# EXERCISE 1
Reproduce the records verbatim from the line containing "Reply to gracekanklao's comment" through the end of the records, including both of those lines. Leave out the pictures.

-- Start of SUPPLIED PASSAGE --

There is a dilemma in the past few months of whether some specific cryptos such as Ripple’s (XRP) should be classified as securities or not. This debate seems to be coming to an end, and that’s good news for the crypto. It appears that regulatory bodies are beginning to acknowledge the fact that cryptocurrencies can’t function without blockchain. The two are attached and can’t be separated if decentralization is to be actualized.

Ripple as a company scored a little, finally, as on Wednesday, August 29th, its efforts to combine multiple cases filed against it got proceeded successfully.

A Superior Court of California labeled a suit against Ripple (by an investor named David Oconer) as the ‘complex litigation,’ which means the case will now get coordinated alongside other suits against Ripple (XRP), and not separately.

So, does this suggest that regulators might be starting to realize Ripple’s XRP and cryptocurrencies’ reality in general? We’ve reasons to believe so, let’s shed some lights on them concerning a couple of things from the recent past.

So, over the past few months, the crypto sphere hasn’t been favorable for investors worldwide, and worst of it all is that investors are beginning to have doubts due to the pending regulatory measures.

However, even regulatory bodies do not really understand the differences between blockchain and cryptos and how they work. As a result, regulatory authorities aren’t still certain on the cryptos to regulate.

In the recent past, Sopnendu Mohanty, the chief Fintech head at the Monetary Authority of Singapore, addressed central banks, international development officials, and other attendees at the G20 forum. He stated that utility tokens or cryptocurrencies are a critical aspect of the decentralized system that shouldn’t be overlooked.

How regulators can solve the pending debate

Mohanty’s statements came at the time when the discussion on how regulations can be made and which cryptos should be categorized as securities caused lots of arguments. An end to the debate and the restructuring of regulatory policies will benefit Ripple and the crypto market being that cryptocurrencies are utilities and are,

Incentives and security models upon which open, permissionless and censorship-resistance transaction-recording systems are built.

When regulatory bodies begin to understand the importance of cryptos and how technically coordinated there are, then, they might start supporting these tokens.

-- End of SUPPLIED PASSAGE --
-- Start of INFORMATION GIVEN --

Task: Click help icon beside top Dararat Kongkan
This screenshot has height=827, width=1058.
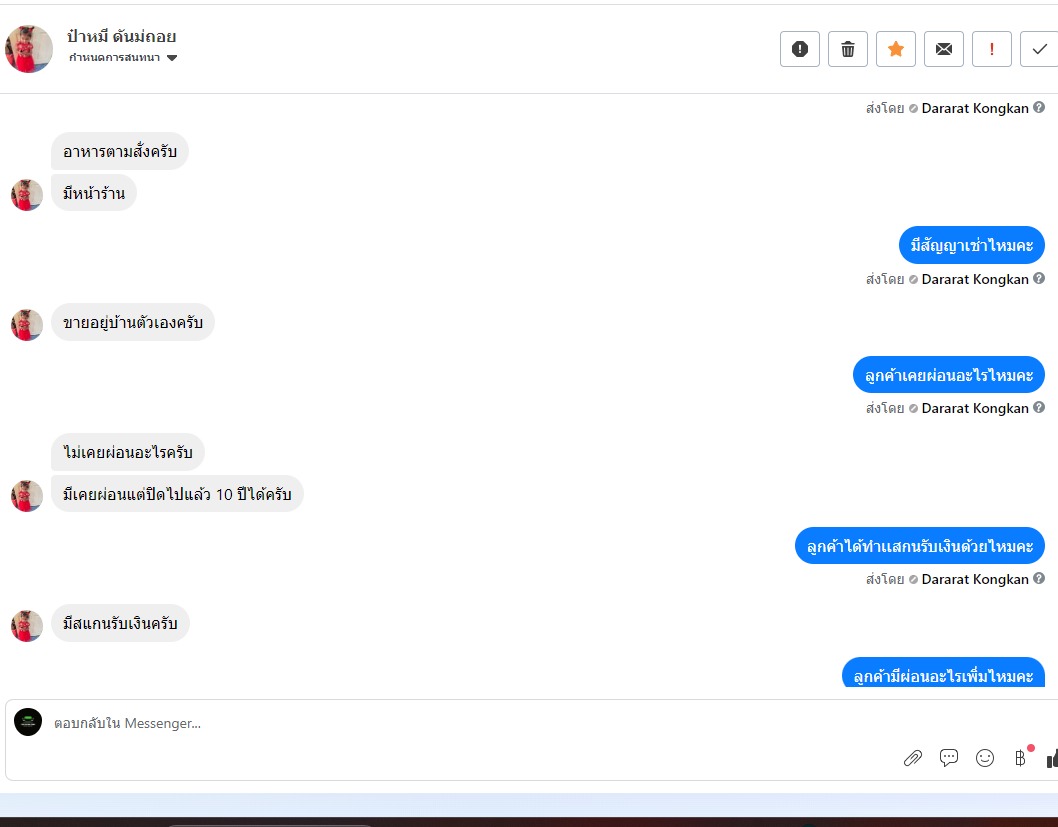Action: click(x=1039, y=107)
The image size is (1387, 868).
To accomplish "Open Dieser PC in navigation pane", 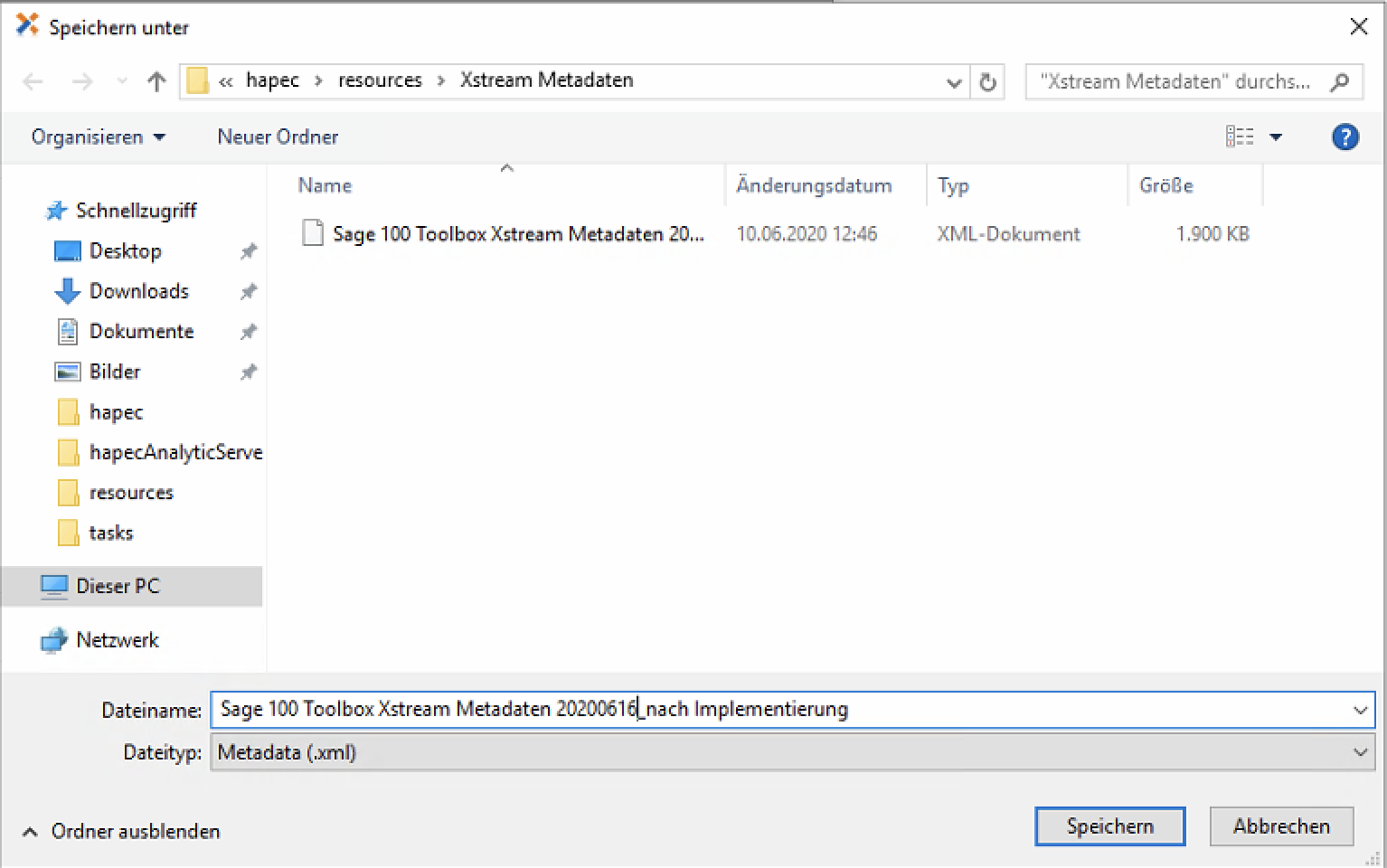I will pyautogui.click(x=118, y=586).
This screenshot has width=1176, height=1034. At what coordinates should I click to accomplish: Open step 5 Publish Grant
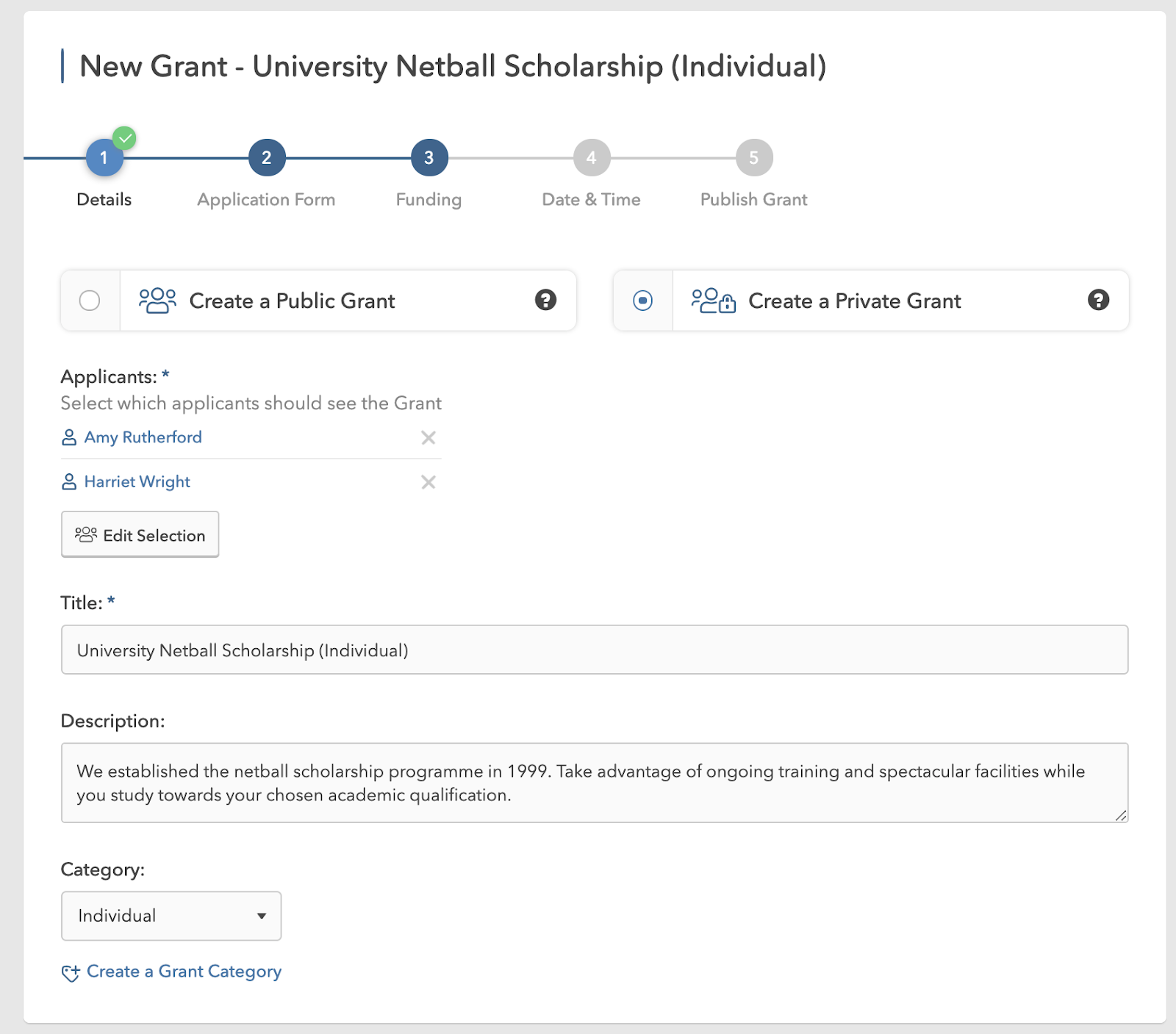click(754, 157)
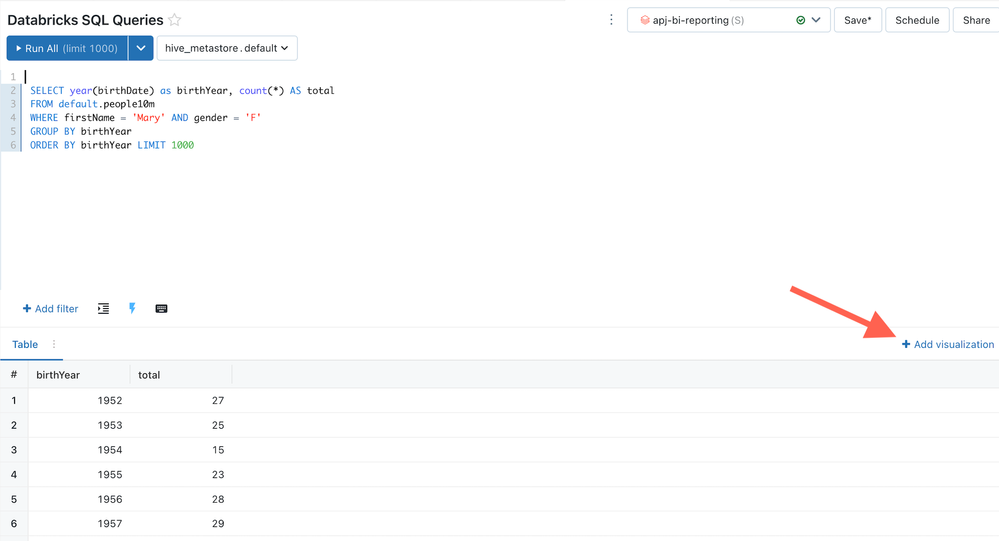Select the result row with birthYear 1955
Viewport: 999px width, 541px height.
click(x=110, y=475)
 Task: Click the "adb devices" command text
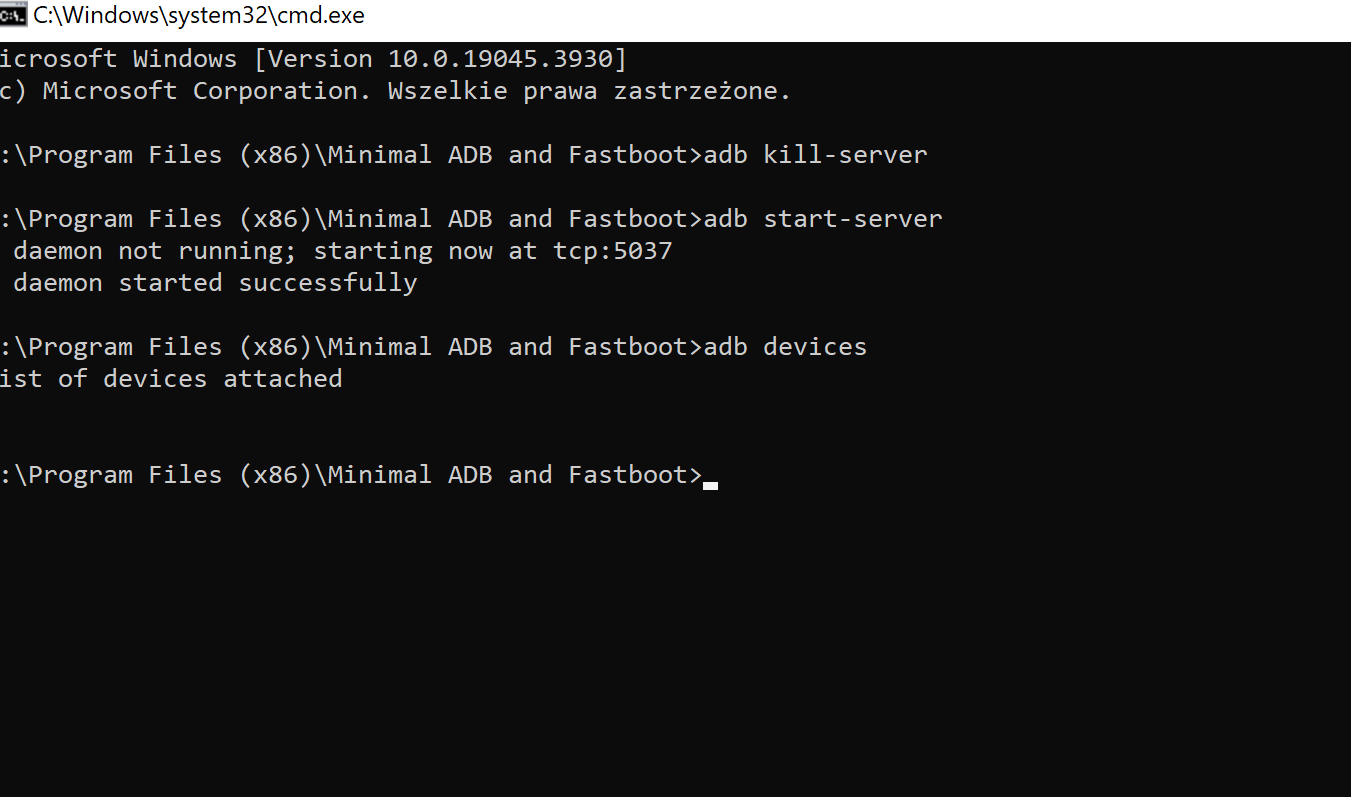point(785,347)
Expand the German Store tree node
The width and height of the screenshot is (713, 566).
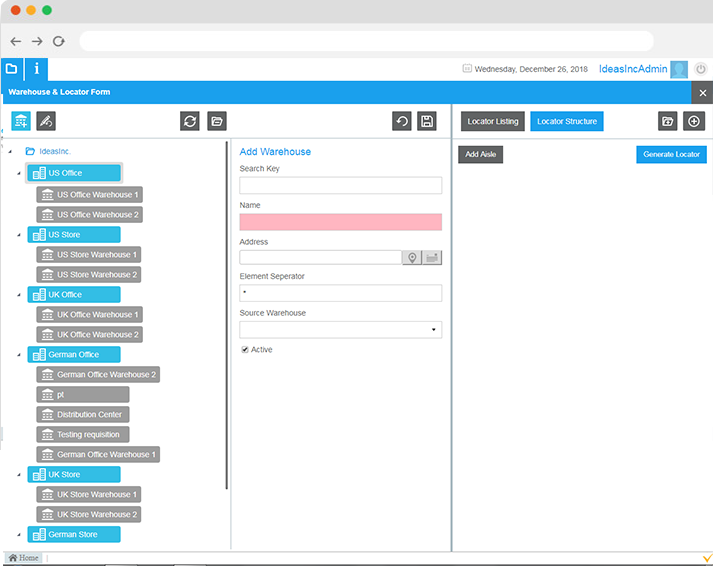(18, 534)
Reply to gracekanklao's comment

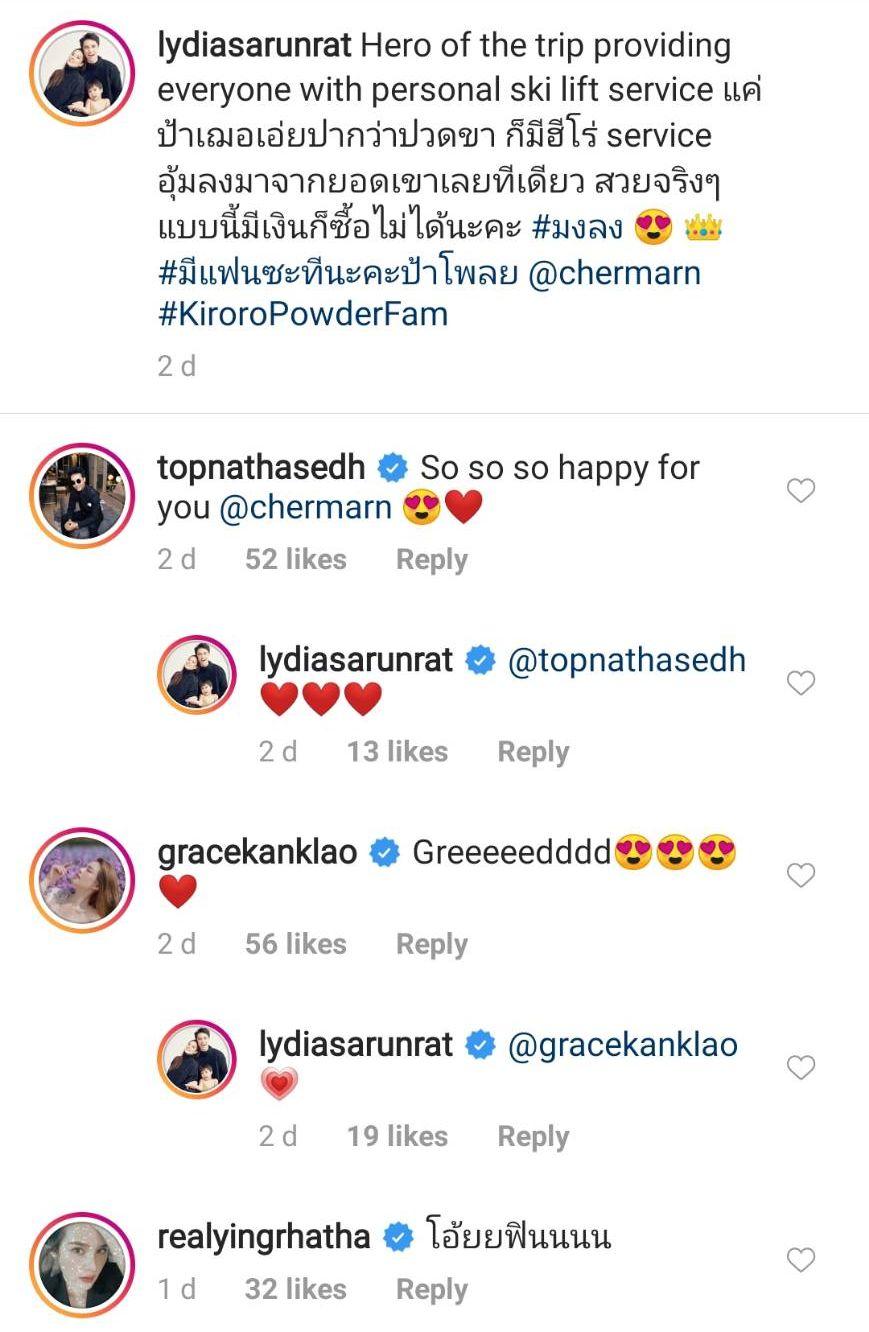(431, 944)
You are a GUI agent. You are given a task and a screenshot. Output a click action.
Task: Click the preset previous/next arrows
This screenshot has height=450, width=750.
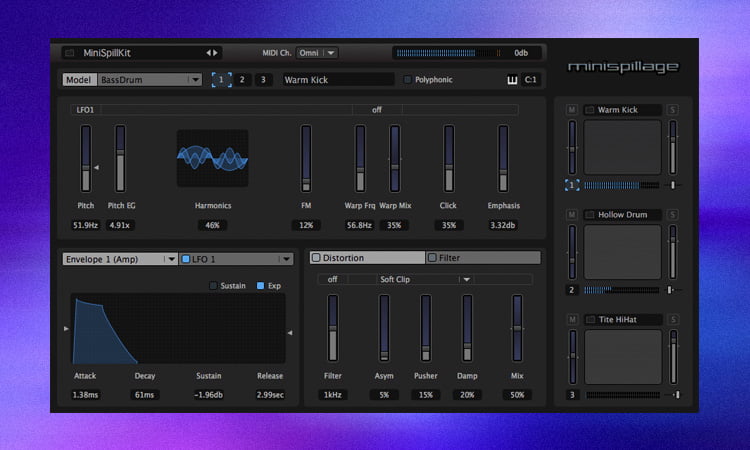coord(211,52)
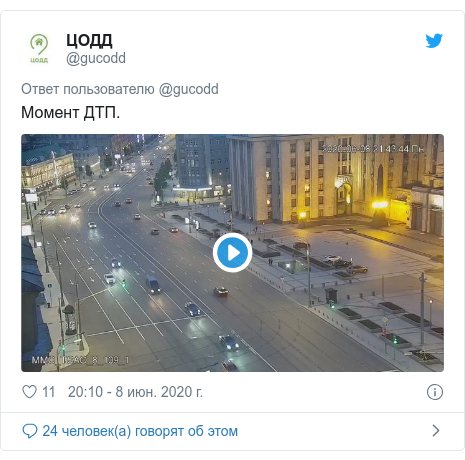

-- End of INFORMATION GIVEN --

# EXERCISE 2
In the article on Ripple and crypto regulation, what did a Superior Court of California label the suit brought against Ripple by David Oconer?

# TASK RESPONSE 1
Reply to gracekanklao's comment

(431, 944)
You are a GUI agent. You are given a task and a screenshot. Output a click action.
Task: Click the preset previous/next arrows
This screenshot has height=450, width=750.
coord(211,52)

# TASK RESPONSE 2
It labeled it the "complex litigation."